Still, Clinton remains a strong favorite in Pennsylvania – and thus, her campaign is likely to survive at least into May. Ken Smukler, a Democratic consultant in Philadelphia, warns against reading too much into the fluctuations in polls. "My sense is this electorate is very volatile right now," he says. And, he adds, "the newly registered voters are not being sampled in any poll right now. One could argue they're Obama voters."
But he also won't count Clinton out. And he believes, despite Obama's money edge, Clinton will have enough to match him on TV in Pennsylvania.
The Clinton team is adamant that the superdelegates will, after all the votes are cast, "do the right thing" for the party and for the country. In a conference call Thursday, campaign spokesmen once again argued that Clinton is more electable, citing polls that show her beating Senator McCain in key states, such as Florida and Ohio, while Obama loses.
"Senator Obama's lead is almost entirely from caucuses," says Mark Penn, a senior Clinton strategist. "Will he have a lead at all coming out of the high turnout primaries?
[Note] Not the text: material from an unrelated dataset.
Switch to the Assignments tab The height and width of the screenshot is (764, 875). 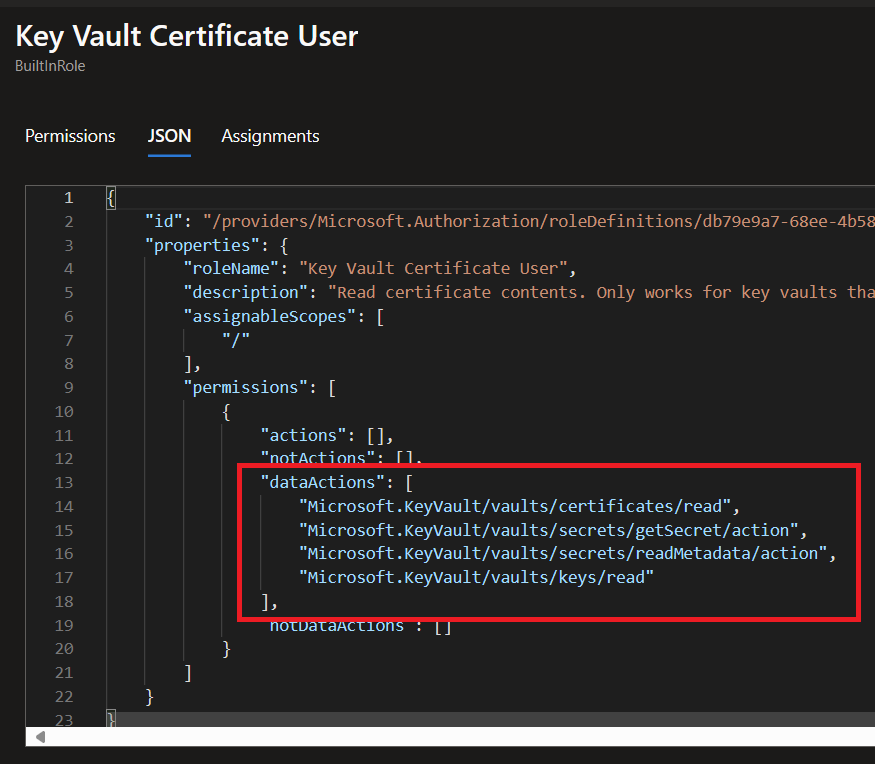[270, 136]
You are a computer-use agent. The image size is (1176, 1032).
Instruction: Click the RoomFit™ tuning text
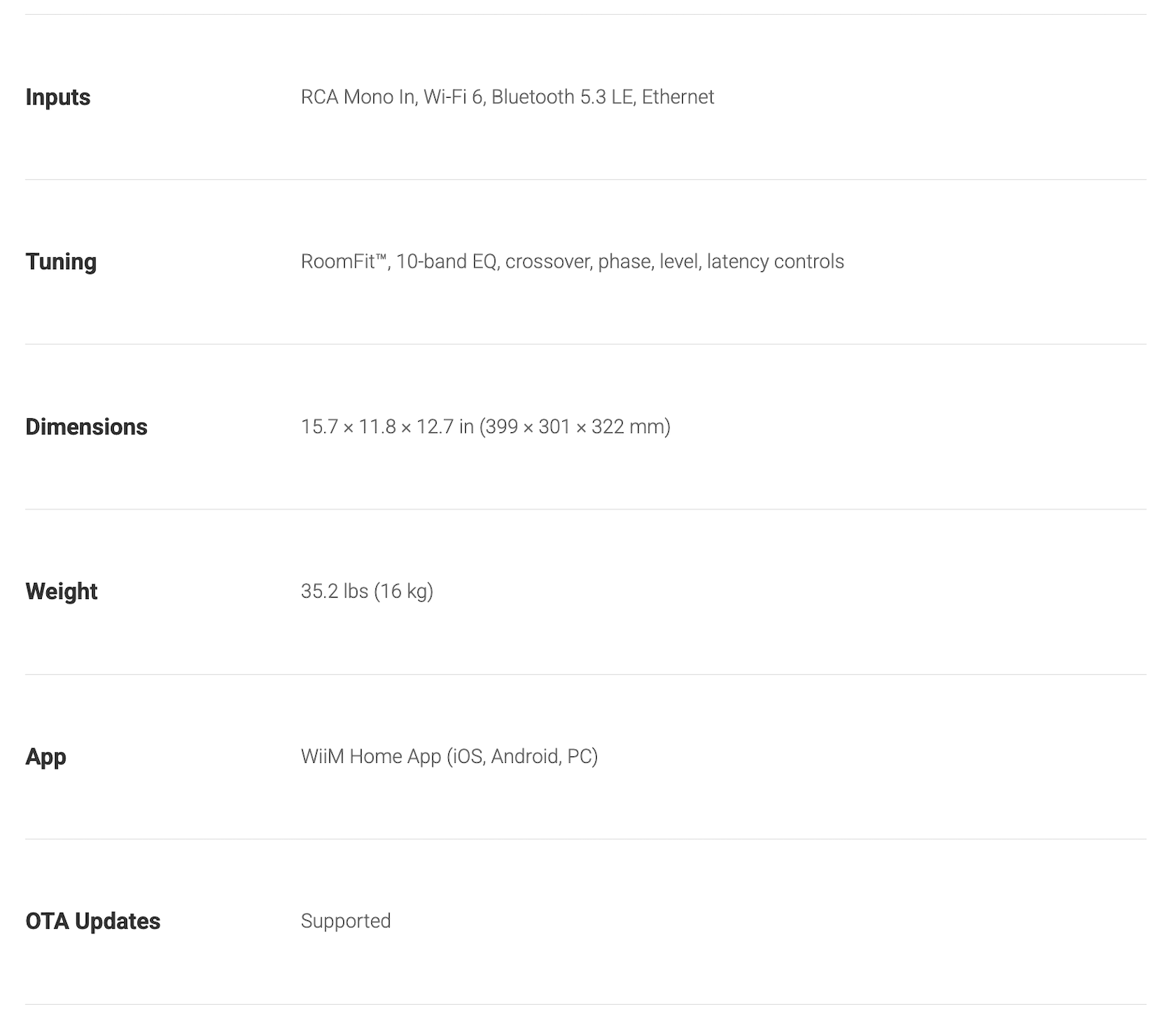[x=344, y=262]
That's certainly up for grabs, and we'll see what comes out after this next run of states, as well as who's in a better position then to take on and beat Senator McCain."
According to the Associated Press, Obama leads in the overall delegate count 1,634 to 1,500, with 2,024 needed to secure the nomination. Clinton leads in superdelegates, 250 to 220 out of a total 794. In the popular vote, Obama leads by about 700,000, but that does not include the votes in Michigan and Florida, which were held outside party rules. But even counting Clinton's votes in both states, she still does not catch up to Obama.
In the race for uncommitted superdelegates, Obama has scored three this week – Sen. Amy Klobuchar of Minnesota, Gov. Dave Freudenthal of Wyoming, and former Montana Sen. John Melcher. Obama was also endorsed by the Democratic co-chair of the 9/11 commission, former Indiana Rep. Lee Hamilton, who is not a superdelegate but who is a respected foreign-policy figure in the Democratic Party. His state's primary, on May 6, could be crucial to Clinton's hopes.